A inteligência artificial (IA) está deixando de ser uma ferramenta puramente técnica e se transformando em um elemento estratégico, que entrega valor enquanto atravessa todas as funções empresariais. A transversalidade da IA significa que suas aplicações não estão restritas a um único departamento ou função, mas sim perpassam todas as áreas da organização — desde a otimização de operações internas até a melhoria da experiência do cliente. No entanto, o maior desafio que as empresas enfrentam ao tentar tirar proveito desse potencial é estrutural.
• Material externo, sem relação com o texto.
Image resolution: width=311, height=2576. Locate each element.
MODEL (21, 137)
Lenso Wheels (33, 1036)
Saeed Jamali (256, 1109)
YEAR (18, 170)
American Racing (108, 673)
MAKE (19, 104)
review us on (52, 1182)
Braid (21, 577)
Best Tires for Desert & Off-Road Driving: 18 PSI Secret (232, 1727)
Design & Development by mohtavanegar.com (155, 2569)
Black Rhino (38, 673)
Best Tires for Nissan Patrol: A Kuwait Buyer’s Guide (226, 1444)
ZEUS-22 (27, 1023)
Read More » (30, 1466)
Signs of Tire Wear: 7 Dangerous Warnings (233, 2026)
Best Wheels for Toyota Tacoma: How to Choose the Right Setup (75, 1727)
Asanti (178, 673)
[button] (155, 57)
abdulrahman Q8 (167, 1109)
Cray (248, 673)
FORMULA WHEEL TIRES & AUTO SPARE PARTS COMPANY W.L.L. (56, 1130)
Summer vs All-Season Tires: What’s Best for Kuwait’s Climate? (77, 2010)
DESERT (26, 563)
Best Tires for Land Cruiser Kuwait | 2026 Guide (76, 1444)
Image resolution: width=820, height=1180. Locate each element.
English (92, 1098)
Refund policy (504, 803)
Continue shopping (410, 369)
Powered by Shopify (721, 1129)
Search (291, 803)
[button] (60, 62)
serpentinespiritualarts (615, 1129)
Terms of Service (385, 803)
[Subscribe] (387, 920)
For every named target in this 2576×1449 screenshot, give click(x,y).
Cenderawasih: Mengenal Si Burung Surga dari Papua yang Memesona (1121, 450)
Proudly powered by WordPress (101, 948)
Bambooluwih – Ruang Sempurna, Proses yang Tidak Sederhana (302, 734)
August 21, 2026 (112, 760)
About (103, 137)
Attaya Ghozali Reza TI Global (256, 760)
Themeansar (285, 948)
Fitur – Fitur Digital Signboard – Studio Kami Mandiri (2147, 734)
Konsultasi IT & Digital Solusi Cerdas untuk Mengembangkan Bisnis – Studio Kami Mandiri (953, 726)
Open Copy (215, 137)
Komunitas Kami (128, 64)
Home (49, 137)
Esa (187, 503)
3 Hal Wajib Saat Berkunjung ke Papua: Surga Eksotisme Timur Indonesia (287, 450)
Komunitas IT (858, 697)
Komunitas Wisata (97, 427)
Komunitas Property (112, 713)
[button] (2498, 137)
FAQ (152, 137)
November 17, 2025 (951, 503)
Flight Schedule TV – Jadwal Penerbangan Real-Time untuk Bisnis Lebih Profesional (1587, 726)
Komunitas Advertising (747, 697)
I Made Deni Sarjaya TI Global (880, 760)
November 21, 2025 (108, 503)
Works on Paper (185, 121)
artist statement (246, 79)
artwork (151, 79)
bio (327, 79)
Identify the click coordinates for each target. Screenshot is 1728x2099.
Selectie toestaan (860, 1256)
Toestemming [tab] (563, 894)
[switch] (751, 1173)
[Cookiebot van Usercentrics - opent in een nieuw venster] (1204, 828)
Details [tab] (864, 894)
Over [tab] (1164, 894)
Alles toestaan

Organizações que mantêm estruturas funcionais tradicionais encontram dificuldade em integrar a IA de forma estratégica e, consequentemente, limitam sua capacidade de inovação e competitividade.

Desta forma, repensar as estruturas organizacionais torna-se um ponto relevante para que as empresas capitalizem as oportunidades trazidas pela IA. Embora tais transformações envolvam obstáculos complexos – como resistência à mudança, barreiras hierárquicas e entraves legais – as empresas que negligenciam essa adaptação podem ver suas iniciativas de IA sendo engolidas por ineficiências e falta de alinhamento estratégico decorrente do isolamento do assunto em estruturas fechadas. A transversalidade da IA requer um esforço colaborativo entre várias áreas, como TI, operações, marketing, e recursos humanos, para garantir que os benefícios da tecnologia sejam amplamente distribuídos e maximizados.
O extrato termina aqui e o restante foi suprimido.